While Local Law 97 is long on mandates, it is short on the details of how those mandates are to be achieved. It calls for an “advisory board,” assisted by several “working groups,” to get into the weeds. The advisory board is responsible for developing recommendations on how Local Law 97 should be implemented (and adjusted) by January 1, 2023.

It would be hard to overstate the magnitude of the task that building owners face in complying with the mandates of the law. Although the emissions intensity limits imposed for the first compliance period are not particularly restrictive (only 20 percent of covered buildings fail to meet them today), those limits will become increasingly stringent as we approach 2050. Heating, cooling and lighting systems will have to be overhauled, windows will have to be replaced, and building envelopes will have to be improved. But even with all these improvements many buildings will not pass muster. Therefore, the law includes some limited safety valves: it allows the Department of Buildings to make adjustments on a case-by-case basis for building owners who can demonstrate that meeting the limits would be technologically infeasible or cause undue hardship. Curiously, such adjustments are to remain effective for limited periods – no more than three years in the case of technical infeasibility and one year in the case of financial hardship.
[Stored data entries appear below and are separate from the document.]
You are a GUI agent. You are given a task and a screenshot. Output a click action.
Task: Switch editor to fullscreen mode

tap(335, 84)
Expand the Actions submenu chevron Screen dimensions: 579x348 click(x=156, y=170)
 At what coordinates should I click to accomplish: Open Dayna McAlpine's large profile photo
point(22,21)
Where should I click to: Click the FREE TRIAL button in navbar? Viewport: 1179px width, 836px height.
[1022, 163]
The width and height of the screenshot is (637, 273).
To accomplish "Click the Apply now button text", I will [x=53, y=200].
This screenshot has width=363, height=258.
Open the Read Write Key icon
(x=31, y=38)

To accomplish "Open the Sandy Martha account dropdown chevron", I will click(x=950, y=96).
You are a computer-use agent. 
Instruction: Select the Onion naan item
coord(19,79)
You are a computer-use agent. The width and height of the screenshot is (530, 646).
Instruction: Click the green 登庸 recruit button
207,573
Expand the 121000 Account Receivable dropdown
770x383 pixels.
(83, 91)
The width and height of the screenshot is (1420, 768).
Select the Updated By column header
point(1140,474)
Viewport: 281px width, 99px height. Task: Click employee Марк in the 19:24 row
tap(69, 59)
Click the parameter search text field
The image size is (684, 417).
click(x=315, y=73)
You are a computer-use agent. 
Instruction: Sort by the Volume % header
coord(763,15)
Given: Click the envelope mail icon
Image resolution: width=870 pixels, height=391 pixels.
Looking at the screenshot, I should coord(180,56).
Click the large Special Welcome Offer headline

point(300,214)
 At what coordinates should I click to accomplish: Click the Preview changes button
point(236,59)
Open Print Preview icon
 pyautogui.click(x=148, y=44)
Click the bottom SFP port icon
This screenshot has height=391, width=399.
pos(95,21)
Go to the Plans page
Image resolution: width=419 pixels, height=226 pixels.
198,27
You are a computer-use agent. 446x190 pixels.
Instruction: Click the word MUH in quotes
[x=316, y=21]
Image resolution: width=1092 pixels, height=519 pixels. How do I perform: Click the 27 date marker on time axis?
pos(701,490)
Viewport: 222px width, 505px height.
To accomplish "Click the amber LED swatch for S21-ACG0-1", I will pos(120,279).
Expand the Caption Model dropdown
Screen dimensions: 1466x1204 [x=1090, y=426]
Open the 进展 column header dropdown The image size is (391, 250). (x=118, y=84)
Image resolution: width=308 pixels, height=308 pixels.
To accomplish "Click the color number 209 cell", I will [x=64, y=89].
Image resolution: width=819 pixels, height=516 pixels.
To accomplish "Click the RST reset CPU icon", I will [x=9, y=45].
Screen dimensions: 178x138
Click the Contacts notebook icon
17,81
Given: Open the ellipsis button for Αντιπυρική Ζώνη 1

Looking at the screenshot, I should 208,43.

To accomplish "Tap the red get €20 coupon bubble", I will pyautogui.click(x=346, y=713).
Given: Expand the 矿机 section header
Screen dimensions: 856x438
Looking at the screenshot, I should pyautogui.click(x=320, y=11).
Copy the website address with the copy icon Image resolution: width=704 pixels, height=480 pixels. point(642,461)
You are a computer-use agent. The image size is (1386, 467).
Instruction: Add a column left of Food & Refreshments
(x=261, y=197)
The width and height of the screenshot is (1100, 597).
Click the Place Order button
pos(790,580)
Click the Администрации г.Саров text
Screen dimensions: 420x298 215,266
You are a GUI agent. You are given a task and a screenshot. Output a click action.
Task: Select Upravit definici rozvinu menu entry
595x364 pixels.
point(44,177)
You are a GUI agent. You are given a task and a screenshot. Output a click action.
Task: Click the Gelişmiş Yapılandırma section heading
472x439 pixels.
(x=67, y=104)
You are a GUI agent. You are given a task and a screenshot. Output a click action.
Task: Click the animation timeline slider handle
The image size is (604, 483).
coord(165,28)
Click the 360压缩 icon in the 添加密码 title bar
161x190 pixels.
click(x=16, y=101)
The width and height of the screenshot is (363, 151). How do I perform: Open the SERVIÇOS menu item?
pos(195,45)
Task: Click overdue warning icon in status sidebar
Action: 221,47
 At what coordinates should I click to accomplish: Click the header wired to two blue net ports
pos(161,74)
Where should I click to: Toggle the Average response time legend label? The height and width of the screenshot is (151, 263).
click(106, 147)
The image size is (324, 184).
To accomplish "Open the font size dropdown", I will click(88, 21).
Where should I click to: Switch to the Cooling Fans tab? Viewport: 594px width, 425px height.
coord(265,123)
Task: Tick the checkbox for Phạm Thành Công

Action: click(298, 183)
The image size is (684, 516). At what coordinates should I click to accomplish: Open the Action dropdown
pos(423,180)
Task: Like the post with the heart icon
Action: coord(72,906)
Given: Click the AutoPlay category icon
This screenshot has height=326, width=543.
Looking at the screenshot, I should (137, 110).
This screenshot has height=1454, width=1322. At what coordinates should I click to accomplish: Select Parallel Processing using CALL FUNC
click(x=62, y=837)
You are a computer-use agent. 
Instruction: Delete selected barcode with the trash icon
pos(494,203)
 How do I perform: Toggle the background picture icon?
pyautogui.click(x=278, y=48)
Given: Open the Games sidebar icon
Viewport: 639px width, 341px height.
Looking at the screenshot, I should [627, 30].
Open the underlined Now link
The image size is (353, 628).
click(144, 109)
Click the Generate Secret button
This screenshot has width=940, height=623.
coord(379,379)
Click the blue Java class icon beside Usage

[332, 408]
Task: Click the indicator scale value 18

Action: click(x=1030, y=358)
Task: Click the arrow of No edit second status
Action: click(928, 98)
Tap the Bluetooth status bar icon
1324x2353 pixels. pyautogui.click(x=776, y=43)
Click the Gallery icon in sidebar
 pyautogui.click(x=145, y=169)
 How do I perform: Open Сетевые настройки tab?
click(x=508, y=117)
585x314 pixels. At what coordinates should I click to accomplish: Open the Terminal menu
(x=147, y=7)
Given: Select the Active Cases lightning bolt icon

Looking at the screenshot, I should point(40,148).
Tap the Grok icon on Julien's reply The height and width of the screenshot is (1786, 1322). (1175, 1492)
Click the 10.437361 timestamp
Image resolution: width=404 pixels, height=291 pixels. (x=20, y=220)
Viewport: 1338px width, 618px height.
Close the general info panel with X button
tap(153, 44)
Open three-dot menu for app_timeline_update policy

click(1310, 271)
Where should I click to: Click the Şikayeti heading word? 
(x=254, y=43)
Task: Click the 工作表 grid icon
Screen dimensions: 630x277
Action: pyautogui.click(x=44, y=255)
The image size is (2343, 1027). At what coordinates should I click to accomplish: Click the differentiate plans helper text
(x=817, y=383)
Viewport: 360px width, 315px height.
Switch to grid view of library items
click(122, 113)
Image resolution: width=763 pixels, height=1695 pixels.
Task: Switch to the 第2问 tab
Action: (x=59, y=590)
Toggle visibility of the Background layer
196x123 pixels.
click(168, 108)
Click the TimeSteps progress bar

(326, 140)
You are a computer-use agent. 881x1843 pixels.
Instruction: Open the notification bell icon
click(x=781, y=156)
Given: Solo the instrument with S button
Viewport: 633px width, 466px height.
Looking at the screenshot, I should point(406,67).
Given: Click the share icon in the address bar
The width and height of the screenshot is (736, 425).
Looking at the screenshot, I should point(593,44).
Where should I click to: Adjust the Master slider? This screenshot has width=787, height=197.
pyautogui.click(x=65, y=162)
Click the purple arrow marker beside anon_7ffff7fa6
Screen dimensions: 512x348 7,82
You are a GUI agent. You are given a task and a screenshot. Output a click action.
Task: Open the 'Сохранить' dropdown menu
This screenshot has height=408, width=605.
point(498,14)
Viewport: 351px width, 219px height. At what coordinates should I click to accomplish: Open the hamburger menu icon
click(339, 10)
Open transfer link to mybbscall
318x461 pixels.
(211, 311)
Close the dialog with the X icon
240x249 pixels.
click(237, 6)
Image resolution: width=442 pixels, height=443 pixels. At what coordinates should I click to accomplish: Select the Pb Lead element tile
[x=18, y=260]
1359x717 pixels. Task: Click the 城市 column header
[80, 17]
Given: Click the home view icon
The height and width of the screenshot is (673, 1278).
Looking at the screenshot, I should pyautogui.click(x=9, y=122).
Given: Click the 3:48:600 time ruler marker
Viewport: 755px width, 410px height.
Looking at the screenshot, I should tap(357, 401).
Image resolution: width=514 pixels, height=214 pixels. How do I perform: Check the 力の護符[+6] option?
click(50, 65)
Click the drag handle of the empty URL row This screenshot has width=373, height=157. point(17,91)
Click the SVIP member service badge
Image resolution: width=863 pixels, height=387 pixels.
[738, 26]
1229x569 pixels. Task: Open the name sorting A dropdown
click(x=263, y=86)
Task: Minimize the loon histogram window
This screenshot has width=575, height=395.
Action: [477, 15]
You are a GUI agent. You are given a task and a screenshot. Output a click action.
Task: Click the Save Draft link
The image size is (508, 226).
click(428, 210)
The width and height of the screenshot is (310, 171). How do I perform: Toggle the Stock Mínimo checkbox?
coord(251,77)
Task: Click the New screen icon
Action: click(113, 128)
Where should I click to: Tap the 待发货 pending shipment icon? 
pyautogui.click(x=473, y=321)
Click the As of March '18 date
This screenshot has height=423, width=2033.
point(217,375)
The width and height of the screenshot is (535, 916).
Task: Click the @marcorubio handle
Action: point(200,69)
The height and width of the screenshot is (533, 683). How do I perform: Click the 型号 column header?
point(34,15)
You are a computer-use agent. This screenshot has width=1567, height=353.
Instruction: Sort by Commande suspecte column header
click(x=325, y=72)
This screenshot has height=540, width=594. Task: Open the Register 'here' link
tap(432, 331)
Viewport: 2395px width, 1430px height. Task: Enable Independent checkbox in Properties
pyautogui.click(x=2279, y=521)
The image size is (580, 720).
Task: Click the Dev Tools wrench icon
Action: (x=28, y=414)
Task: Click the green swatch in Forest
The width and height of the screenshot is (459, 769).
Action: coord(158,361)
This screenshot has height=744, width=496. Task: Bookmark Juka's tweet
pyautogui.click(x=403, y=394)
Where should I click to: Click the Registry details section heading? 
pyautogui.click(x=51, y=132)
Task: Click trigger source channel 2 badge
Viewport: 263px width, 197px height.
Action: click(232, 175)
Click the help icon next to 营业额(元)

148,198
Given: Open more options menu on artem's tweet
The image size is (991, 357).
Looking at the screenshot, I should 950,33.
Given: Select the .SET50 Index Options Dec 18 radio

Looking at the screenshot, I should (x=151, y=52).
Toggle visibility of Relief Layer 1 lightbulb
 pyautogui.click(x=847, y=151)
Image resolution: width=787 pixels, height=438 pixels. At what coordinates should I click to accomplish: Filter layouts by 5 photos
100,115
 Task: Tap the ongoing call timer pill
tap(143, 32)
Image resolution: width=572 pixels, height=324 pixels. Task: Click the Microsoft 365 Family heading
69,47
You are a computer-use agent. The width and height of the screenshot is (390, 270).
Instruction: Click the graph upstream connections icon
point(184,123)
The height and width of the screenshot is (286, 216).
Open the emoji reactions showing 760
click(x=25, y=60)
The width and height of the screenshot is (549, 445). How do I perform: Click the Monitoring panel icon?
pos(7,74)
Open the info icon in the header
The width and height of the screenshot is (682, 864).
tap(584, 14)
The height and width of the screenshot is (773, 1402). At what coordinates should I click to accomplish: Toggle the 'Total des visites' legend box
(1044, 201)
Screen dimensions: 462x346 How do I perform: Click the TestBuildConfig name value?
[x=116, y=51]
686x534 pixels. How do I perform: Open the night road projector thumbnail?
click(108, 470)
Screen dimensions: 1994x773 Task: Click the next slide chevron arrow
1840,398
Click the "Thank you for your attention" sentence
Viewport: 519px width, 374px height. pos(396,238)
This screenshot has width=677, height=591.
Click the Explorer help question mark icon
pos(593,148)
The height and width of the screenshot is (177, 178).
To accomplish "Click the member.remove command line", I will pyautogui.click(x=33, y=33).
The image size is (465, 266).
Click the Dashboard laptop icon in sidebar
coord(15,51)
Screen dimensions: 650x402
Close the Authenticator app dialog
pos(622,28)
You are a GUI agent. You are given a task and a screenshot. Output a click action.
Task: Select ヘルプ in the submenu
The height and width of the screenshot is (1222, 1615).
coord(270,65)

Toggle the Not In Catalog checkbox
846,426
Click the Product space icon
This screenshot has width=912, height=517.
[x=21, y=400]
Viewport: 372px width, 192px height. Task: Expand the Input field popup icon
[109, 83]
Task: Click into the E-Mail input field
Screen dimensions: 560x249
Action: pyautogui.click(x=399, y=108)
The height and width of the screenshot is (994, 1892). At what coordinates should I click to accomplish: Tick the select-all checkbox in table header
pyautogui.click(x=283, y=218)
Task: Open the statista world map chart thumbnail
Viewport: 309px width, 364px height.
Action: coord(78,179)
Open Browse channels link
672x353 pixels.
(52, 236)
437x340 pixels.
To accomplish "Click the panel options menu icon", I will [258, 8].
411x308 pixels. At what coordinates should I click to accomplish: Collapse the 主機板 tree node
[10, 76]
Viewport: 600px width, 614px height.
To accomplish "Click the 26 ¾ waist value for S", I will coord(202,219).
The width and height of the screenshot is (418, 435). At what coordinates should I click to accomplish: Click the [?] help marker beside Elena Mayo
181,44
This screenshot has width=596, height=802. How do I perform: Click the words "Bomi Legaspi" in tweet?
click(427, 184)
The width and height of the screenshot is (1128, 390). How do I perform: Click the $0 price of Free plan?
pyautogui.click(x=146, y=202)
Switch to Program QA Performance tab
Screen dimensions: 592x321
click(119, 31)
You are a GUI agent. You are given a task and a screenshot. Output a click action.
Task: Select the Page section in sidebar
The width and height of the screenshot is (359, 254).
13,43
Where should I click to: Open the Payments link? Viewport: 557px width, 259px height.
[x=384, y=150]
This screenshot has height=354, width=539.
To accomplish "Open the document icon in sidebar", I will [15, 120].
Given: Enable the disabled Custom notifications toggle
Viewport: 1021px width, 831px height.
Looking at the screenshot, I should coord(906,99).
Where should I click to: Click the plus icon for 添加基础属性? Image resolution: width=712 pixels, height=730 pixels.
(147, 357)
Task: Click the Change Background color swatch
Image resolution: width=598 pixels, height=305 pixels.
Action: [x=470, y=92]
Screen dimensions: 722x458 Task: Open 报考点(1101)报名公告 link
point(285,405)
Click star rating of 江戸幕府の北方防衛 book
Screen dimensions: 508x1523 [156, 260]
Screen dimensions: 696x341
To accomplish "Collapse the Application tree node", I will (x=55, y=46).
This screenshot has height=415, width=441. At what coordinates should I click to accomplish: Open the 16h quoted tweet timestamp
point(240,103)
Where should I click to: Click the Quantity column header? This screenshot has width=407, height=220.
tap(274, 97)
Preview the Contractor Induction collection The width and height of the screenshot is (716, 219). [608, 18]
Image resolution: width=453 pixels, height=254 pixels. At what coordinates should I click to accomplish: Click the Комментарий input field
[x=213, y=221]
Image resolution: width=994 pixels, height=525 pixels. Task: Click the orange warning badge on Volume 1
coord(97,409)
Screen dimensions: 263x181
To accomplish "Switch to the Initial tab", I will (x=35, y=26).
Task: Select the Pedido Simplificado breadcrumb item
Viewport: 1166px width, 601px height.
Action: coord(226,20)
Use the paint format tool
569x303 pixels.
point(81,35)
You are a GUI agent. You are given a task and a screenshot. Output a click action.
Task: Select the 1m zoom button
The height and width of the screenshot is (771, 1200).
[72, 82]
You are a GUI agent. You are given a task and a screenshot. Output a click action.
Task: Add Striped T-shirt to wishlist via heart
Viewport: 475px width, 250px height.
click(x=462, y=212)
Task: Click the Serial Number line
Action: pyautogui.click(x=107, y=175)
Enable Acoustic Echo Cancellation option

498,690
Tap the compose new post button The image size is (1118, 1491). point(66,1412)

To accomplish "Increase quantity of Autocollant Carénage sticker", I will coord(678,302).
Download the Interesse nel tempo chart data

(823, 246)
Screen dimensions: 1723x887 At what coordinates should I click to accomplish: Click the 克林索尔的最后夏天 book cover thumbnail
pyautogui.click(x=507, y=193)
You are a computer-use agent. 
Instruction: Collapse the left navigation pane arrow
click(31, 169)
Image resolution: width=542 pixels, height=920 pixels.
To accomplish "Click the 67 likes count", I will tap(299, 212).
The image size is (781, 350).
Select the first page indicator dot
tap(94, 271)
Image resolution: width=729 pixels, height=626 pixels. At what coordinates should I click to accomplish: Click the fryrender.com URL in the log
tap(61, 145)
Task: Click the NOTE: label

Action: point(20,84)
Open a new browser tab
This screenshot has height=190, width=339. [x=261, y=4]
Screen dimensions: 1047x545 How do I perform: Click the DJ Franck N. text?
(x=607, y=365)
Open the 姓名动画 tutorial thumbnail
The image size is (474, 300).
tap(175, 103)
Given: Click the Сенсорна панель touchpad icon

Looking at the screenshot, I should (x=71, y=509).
The law also allows some limited alternative means of meeting the emission reduction mandates. For example, it allows deductions from reportable emissions for owners that purchase tradeable renewable energy credits (RECs) — but only if those RECs are generated by projects located in the City or connecting directly into the City grid. Governor Cuomo’s 2022 budget bill had included a provision that would swoop down and remove these restrictions, but those provisions appear to be dead on arrival, at least for now. The law also allows a deduction of up to 10 percent of reportable emissions for GHG emission offsets purchased by building owners, and allows another deduction for clean distributed energy sources installed to serve a building. However, these deductions are permitted only for the first compliance period.

Perhaps the most intriguing aspect of the law is a provision that requires the Mayor’s Office to prepare a study on the feasibility of a citywide trading scheme for GHG emissions from buildings. Because the statutory language requires the report to include an “implementation plan,” it appears that the City Council favors such a scheme. However, it deferred putting a building emissions trading system into place in Local Law 97 due primarily to concerns that it might disadvantage environmental justice communities.

An emissions trading program for buildings at the scale envisioned by Local Law 97 would be revolutionary: only one such program exists today, in Tokyo, and that program covers about 1400 buildings. The City will have to address a host of technical, administrative and legal issues to establish a credible, transparent and effective trading system. Readers interested in a deeper dive into such issues should see two informative sources: Local Law 97: Emissions Trading for Buildings?, Danielle Spiegel-Feld, NYUL Rev. Online, 2019, and a report issued by the Urban Green Council entitled Trading: a New Climate Solution for Buildings.

Clearly, implementation of Local Law 97 is a work in progress, and adjustments are inevitable as its mandates begin to take hold. Nevertheless, City leaders, environmental advocates, community leaders and the real estate industry have thus far expressed an unwavering commitment to achieving its goals.